_Task requirements_
No pictures belong in the copy. Set down exactly the lines from the one that contains "Image resolution: width=1512" through the end of the data.

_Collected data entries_
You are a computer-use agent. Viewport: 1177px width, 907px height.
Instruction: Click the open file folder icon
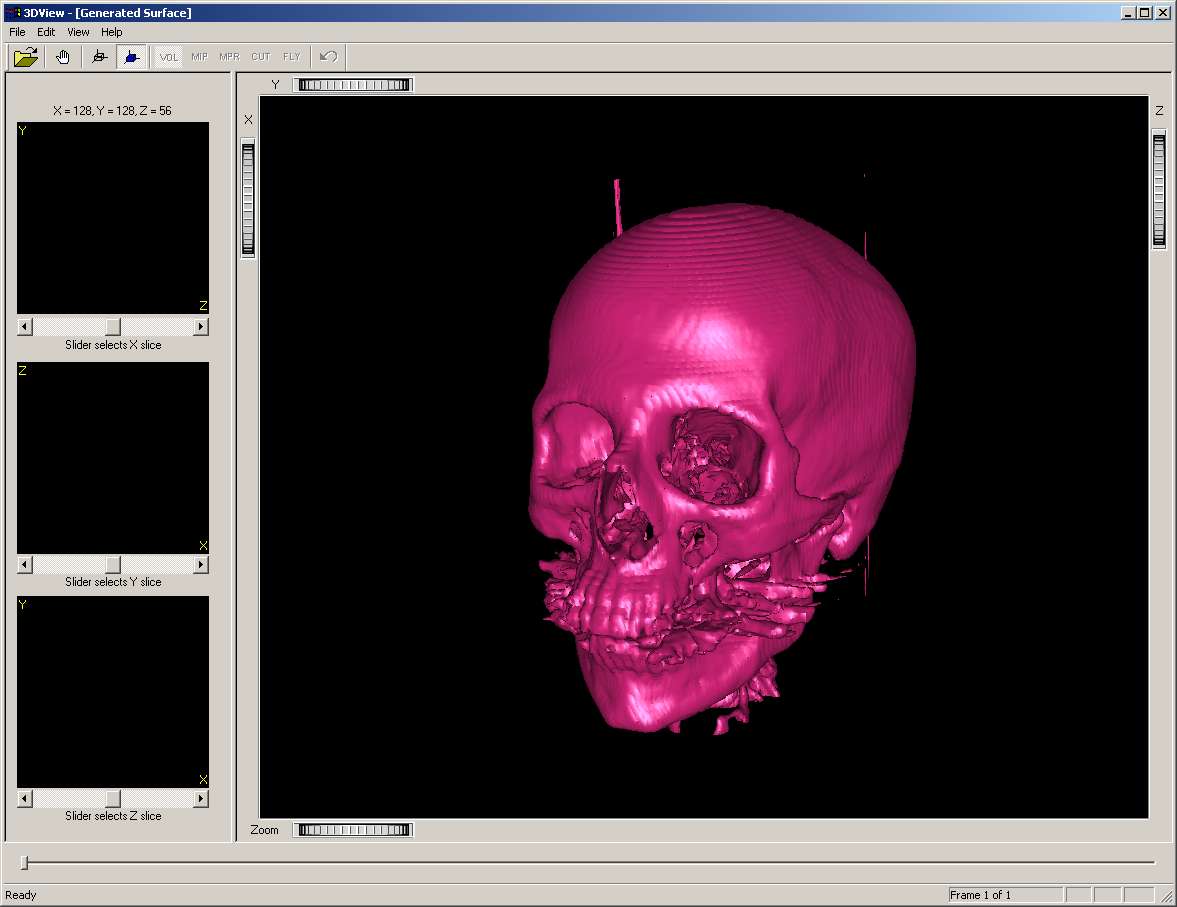tap(26, 57)
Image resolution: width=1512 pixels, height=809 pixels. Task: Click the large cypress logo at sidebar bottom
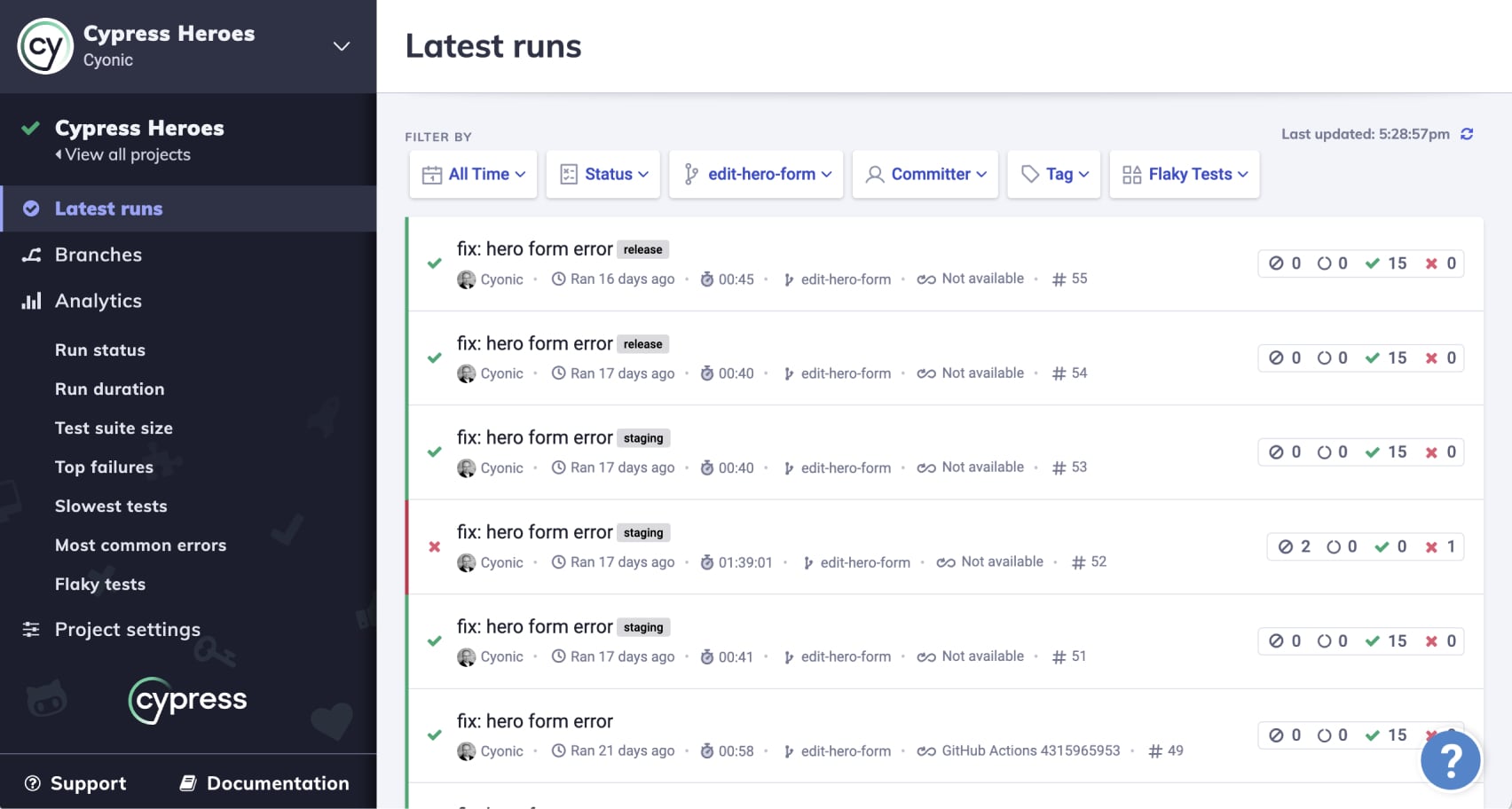188,700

_Response to the exercise_
Image resolution: width=1512 pixels, height=809 pixels. Task: Click the large cypress logo at sidebar bottom
188,700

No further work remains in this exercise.